Messrs. Turkel, Vogt, and Ricardo said Palin “seeks to hold The Times to its November 13, 2016, pledge [‘to rededicate itself to reporting facts honestly and holding power to account’], and to face both journalistic and financial accountability for the false statements that it published about Mrs. Palin.”
[…]
Here is what the Times originally wrote in its editorial:
Was this attack evidence of how vicious American politics has become? Probably. In 2011, when Jared Lee Loughner opened fire in a supermarket parking lot, grievously wounding Representative Gabby Giffords and killing six people, including a 9-year-old girl, the link to political incitement was clear. Before the shooting, Sarah Palin’s political action committee circulated a map of targeted electoral districts that put Ms. Giffords and 19 other Democrats under stylized cross hairs.
That the Times dug up a six-year-old narrative, which had been discredited, shows how the paper has struggled to manage its bias.
The article continues:
The Times, after much public backlash from even Palin’s harshest critics on the left and right, then issued two subsequent corrections.
After adding that “no connection to the shooting was ever established” to its original editorial, the Times issued this correction on June 15:
An earlier version of this editorial incorrectly stated that a link existed between political incitement and the 2011 shooting of Representative Gabby Giffords. In fact, no such link was established.
But the Times never corrected that it had falsely stated that Palin had put “Giffords and 19 other Democrats under stylized cross hairs” when Palin did no such thing.
Later in the day on June 15, the Times edited its editorial again to note that Palin’s map “showed the targeted electoral districts of Ms. Giffords and 19 other Democrats under stylized cross hairs.”
It then issued its second correction:
The editorial also incorrectly described a map distributed by a political action committee before that shooting. It depicted electoral districts, not individual Democratic lawmakers, beneath stylized cross hairs.

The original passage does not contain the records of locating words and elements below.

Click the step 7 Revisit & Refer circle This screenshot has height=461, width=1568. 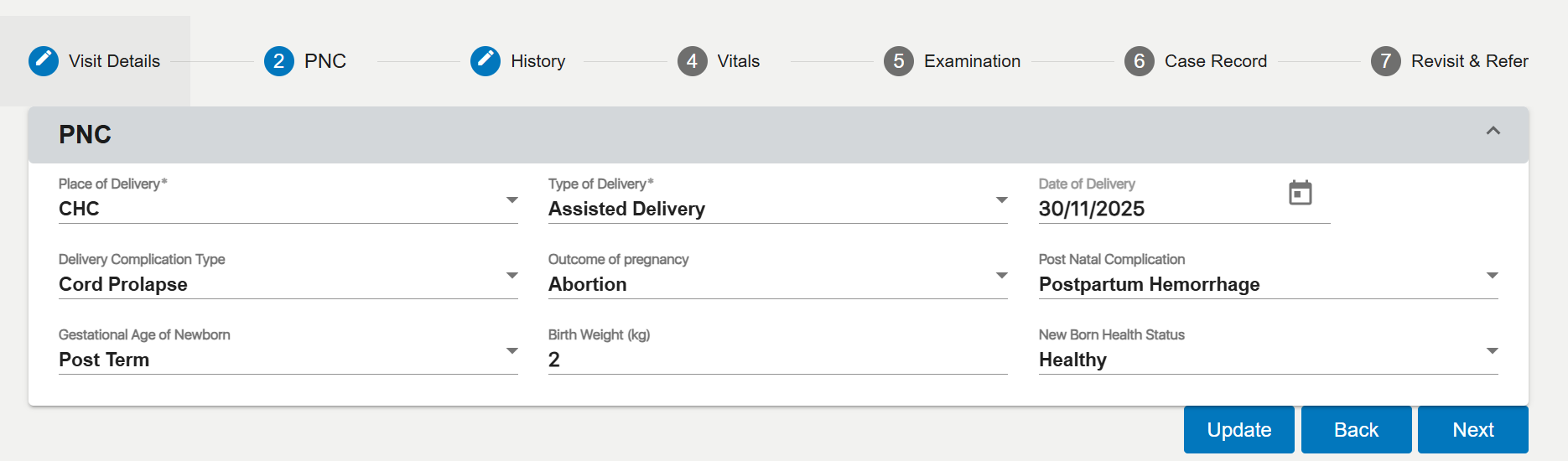(x=1385, y=61)
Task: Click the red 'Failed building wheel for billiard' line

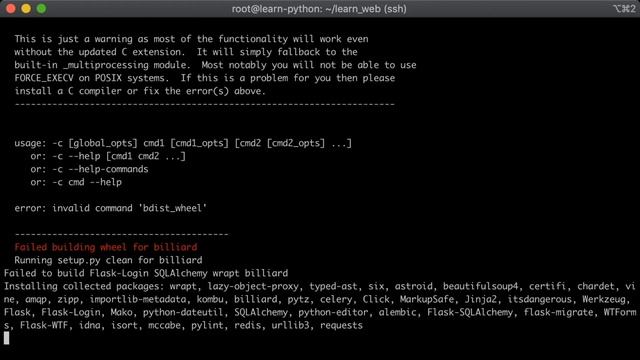Action: (106, 247)
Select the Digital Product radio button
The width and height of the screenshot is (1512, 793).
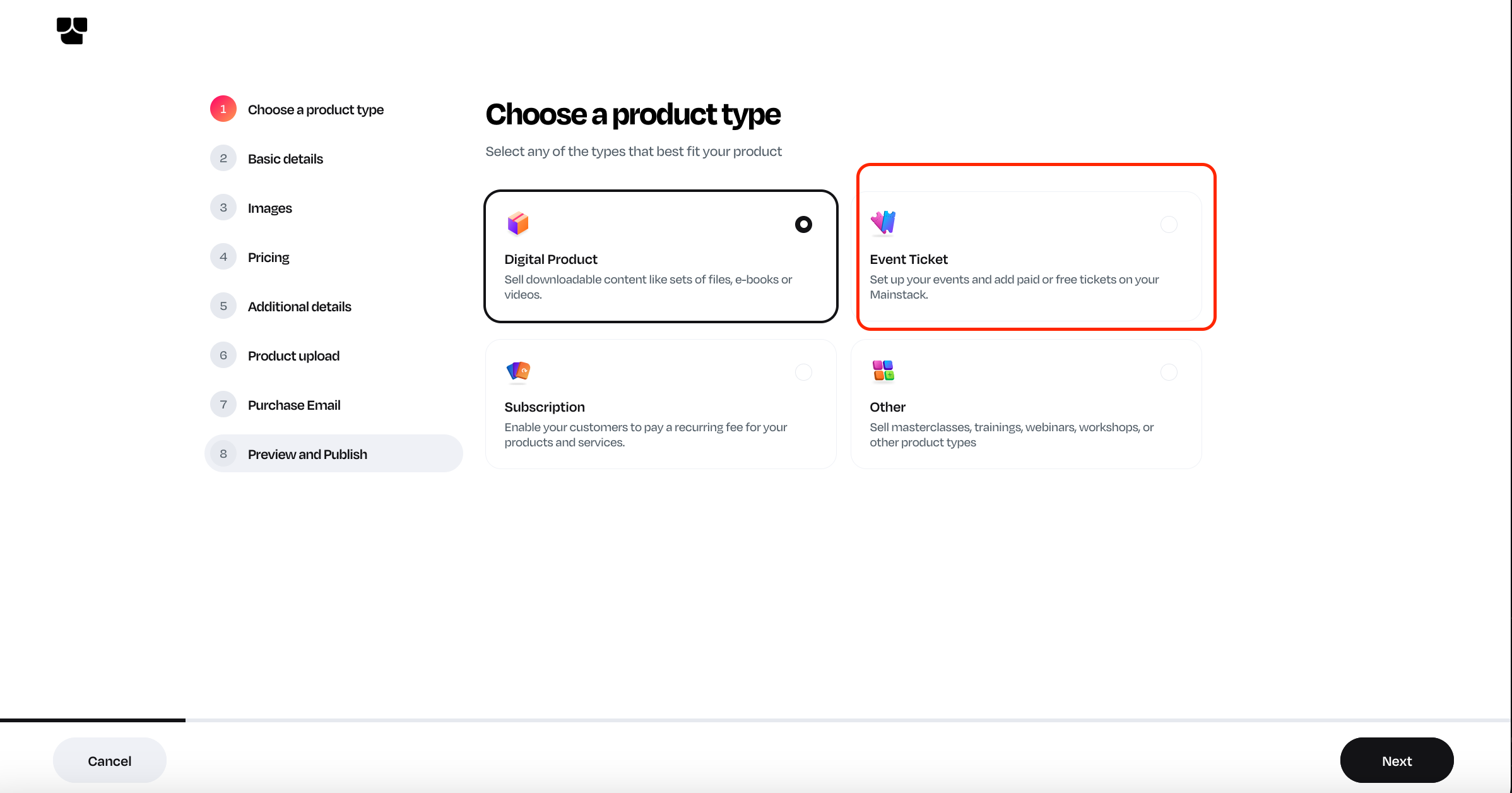pyautogui.click(x=803, y=224)
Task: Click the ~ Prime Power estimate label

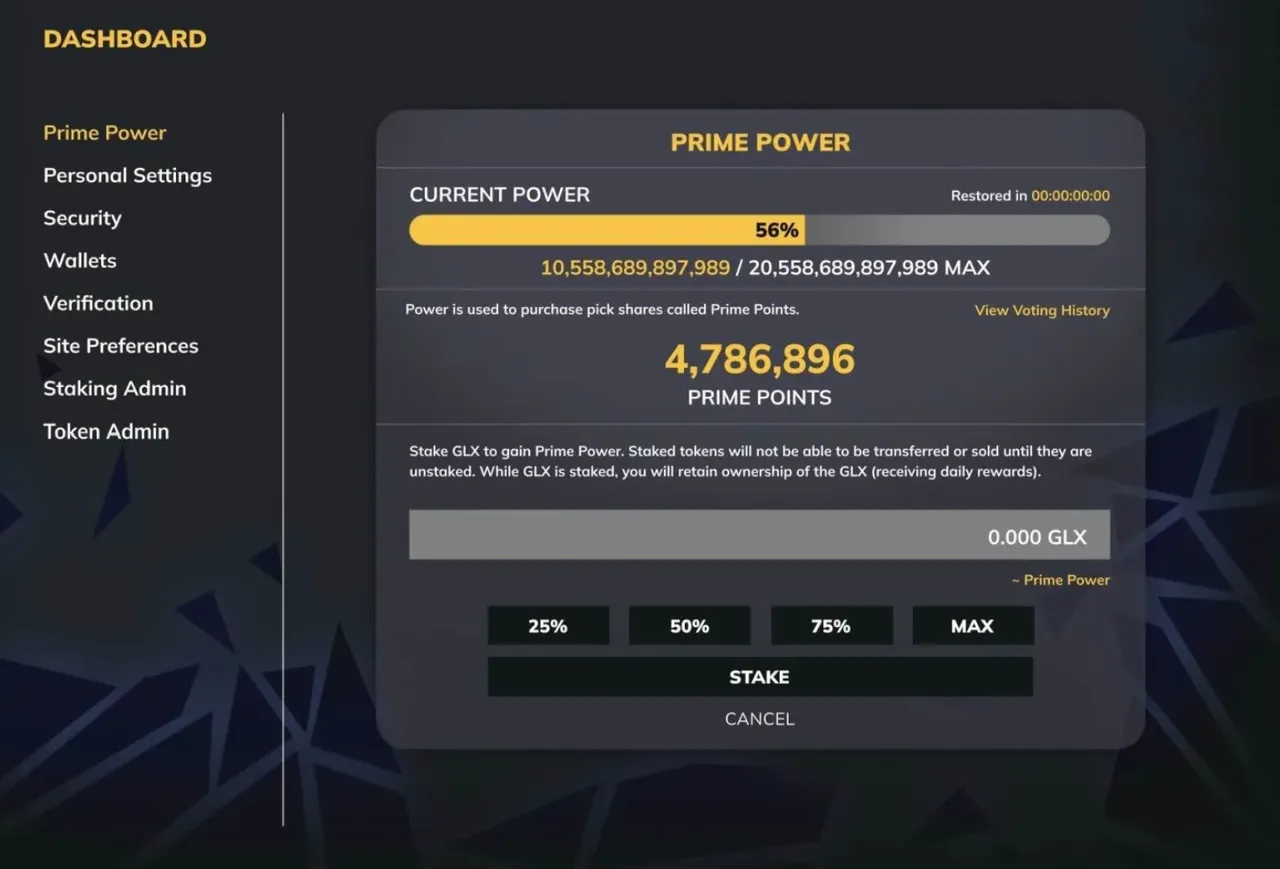Action: click(1060, 580)
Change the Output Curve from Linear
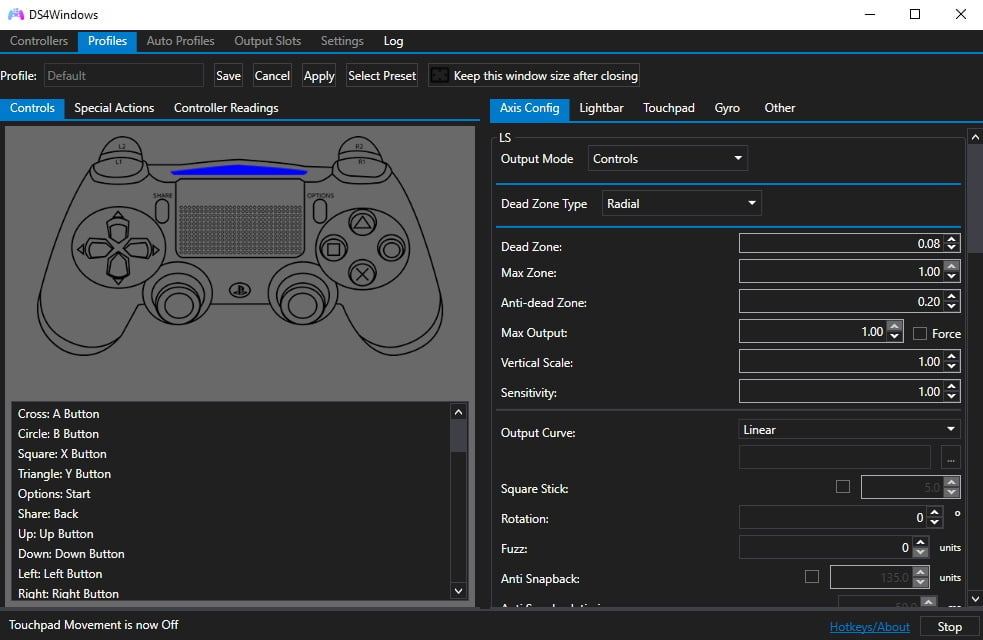The height and width of the screenshot is (640, 983). 848,428
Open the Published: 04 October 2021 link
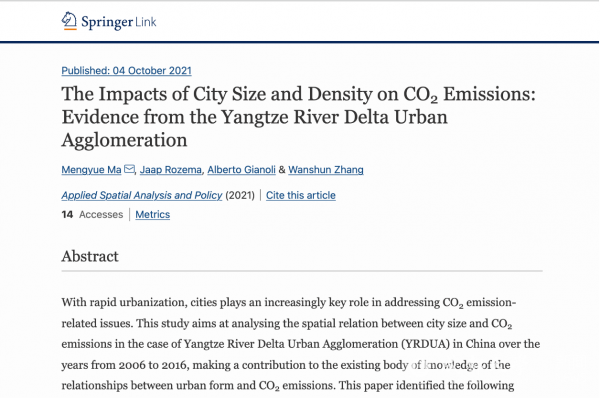The image size is (600, 398). (x=126, y=71)
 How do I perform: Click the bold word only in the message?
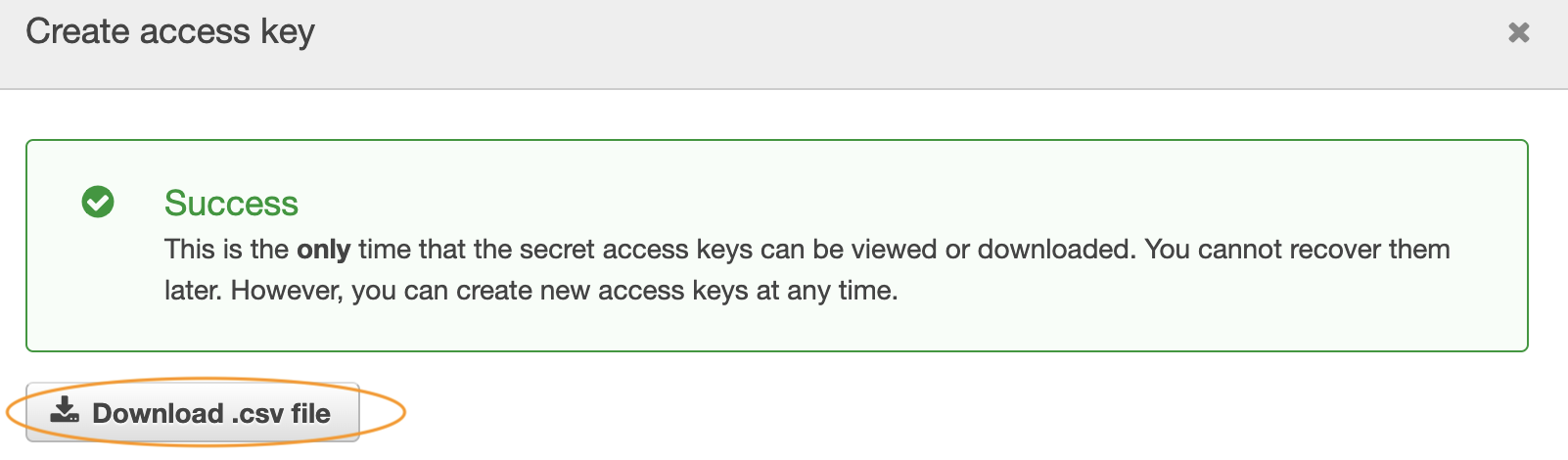point(324,250)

Yet, in a statement to CNN, the Times insisted that their errors did not “undercut or weaken the argument of the piece.”
[…]
To prove that the Times had “ample facts available that established that there was no connection between Mrs. Palin and Loughner’s crime,” the lawyers point to an article the Times published on January 15, 2011, that “recognized that no direct or clear link between political rhetoric and Loughner’s actions could be claimed.” In addition, the lawyers point out that New York Times columnist Charles Blow once wrote that “the only problem is that there was no evidence then, and even now, that overheated rhetoric from the right had anything to do with the shooting” of Giffords.
[…]
Palin’s attorneys argue that the Times’ “conduct was committed knowingly, intentionally, willfully, wantonly and maliciously, with the intent to harm Mrs. Palin, or in blatant disregard of the substantial likelihood of causing her harm, thereby entitling Mrs. Palin to an award of punitive damages.”
Two of Palin’s lawyers–Messrs. Turkel and Vogt–successfully represented Hulk Hogan in his $140 million invasion of privacy suit against Gawker after Gawker published Hogan’s sex tape. As noted on the firm’s website, they “convinced a Pinellas County jury to award Terry Bollea, professionally known as Hulk Hogan, $55 million in economic damages and another $60 million in damages for emotional distress. The jury awarded an additional $25.1 million in punitive damages, making the verdict one of the largest contested verdicts in Pinellas County history.”
To compound the matter for the Times, the political ideology of Loughner was muddled at best, and progressive at worst (for the left). There’s also no evidence he even saw the campaign map in question.
It appears Palin has a good case. The paper very clearly acted irresponsibly by linking Palin to the shooting.